L'individu en foule acquiert des caractères que l'on ne trouve que dans l'état de foule. C'est l'irresponsabilité. Dans une foule, «le sentiment de responsabilité» (de conscience morale pour Freud) disparaît. Du fait du nombre, un individu en foule peut ressentir un sentiment de «puissance invincible» et voir ses inhibitions s'effondrer. Il pourra accomplir des actions (bonnes ou mauvaises) qu'il n'aurait jamais accomplies seul. En foule, c'est la «contagion», car une même passion agitera tous les membres de la foule avec une grande violence. C'est enfin la suggestibilité. Ainsi, l'individu faisant partie de la foule voit sa conscience s'évanouir, comme s'il est hypnotisé. Il n'a ainsi plus d'opinions, ni de passions qui lui soient propres, ce qui explique que des foules puissent prendre des décisions allant à l'encontre des intérêts de leurs membres.
«Evanouissement de la personnalité consciente, prédominance de la personnalité inconsciente, orientation par voie de suggestion et de contagion des sentiments et des idées dans un même sens, tendance à transformer immédiatement en actes les idées suggérées, tels sont les principaux caractères de l'individu en foule.

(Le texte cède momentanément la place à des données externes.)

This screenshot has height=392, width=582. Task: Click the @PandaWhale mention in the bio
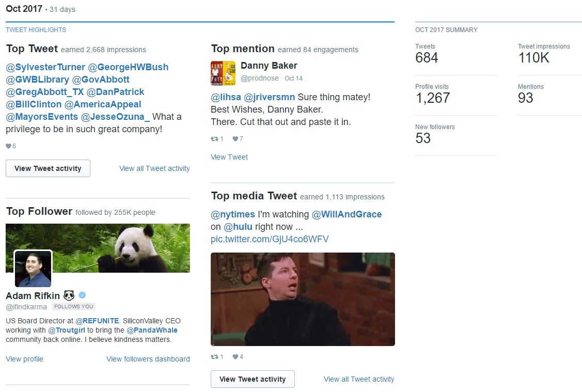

Il n'est plus lui-même, il est devenu un automate que sa volonté ne guide plus», écrit Le Bon.
«La première suggestion formulée qui surgit s'impose immédiatement par contagion à tous les cerveaux, et aussitôt l'orientation s'établit. Comme chez tous les êtres suggestionnés, l'idée qui a envahi le cerveau tend à se transformer en acte. Qu'il s'agisse d'un palais à incendier ou d'un acte de dévouement à accomplir, la foule s'y prête avec la même facilité. Tout dépendra de la nature de l'excitant, et non plus, comme chez l'être isolé, des rapports existant entre l'acte suggéré et la somme de raison qui peut être opposée à sa réalisation.»

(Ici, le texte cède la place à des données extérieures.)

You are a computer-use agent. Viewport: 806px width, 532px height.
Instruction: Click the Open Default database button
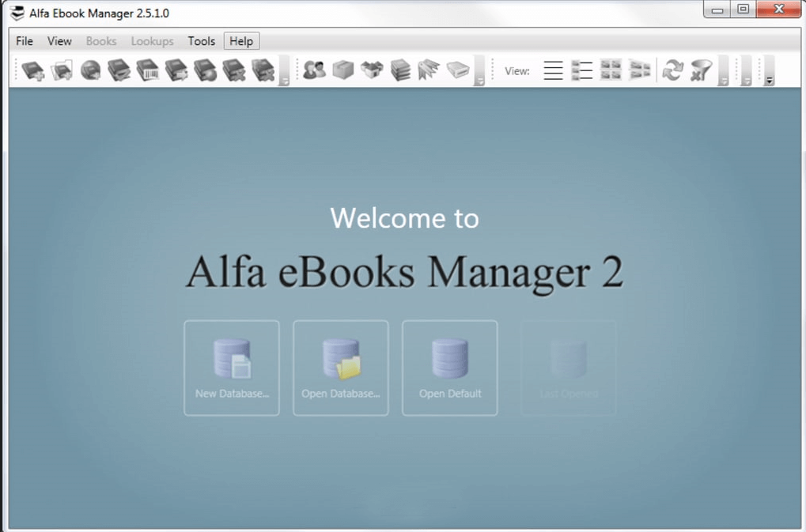[x=450, y=368]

La foule ne pense pas par des mots et des concepts verbaux, mais par des images. Ces images sont généralement moins celles observées que celles qui possèdent une forte puissance passionnelle. De là , de possibles hallucinations collectives dues à la suggestibilité, à la déformation et aux passions très fortes qui animent une foule. De là aussi certains phénomènes de foules connus, comme le lynchage.

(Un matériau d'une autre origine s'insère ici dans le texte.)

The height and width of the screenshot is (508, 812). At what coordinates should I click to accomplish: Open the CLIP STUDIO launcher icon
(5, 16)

«Quels que soient les sentiments, bons ou mauvais, manifestés par une foule, ils présentent ce double caractère d'être très simples et très exagérés. Sur ce point, comme sur tant d'autres, l'individu en foule se rapproche des êtres primitifs. Inaccessible aux nuances, il voit les choses en bloc et ne connaît pas les transitions... La simplicité et l'exagération des sentiments des foules font que ces dernières ne connaissent ni le doute ni l'incertitude. Elles vont tout de suite aux extrêmes. Le soupçon énoncé se transforme aussitôt en évidence indiscutable. Un commencement d'antipathie ou de désapprobation, qui, chez l'individu isolé, ne s'accentuerait pas, devient aussitôt haine féroce chez l'individu en foule.»
L'individu en foule redevient «primitif». Les passions qui se transmettent sont extrêmes et ne connaissent ni la pondération ni le juste milieu. Les passions simplistes et extrémistes des foules, leur incapacité à penser rationnellement, les rendent dangereuses autant que profitables pour qui sait en tirer parti ou les manipuler.
La foule a besoin d'un meneur (ou leader) pour l'organiser et la faire subsister. Le meneur a d'abord été lui-même «mené», comme n'importe quel autre membre de la foule, avant d'acquérir un rôle de premier plan dans l'organisation sociale.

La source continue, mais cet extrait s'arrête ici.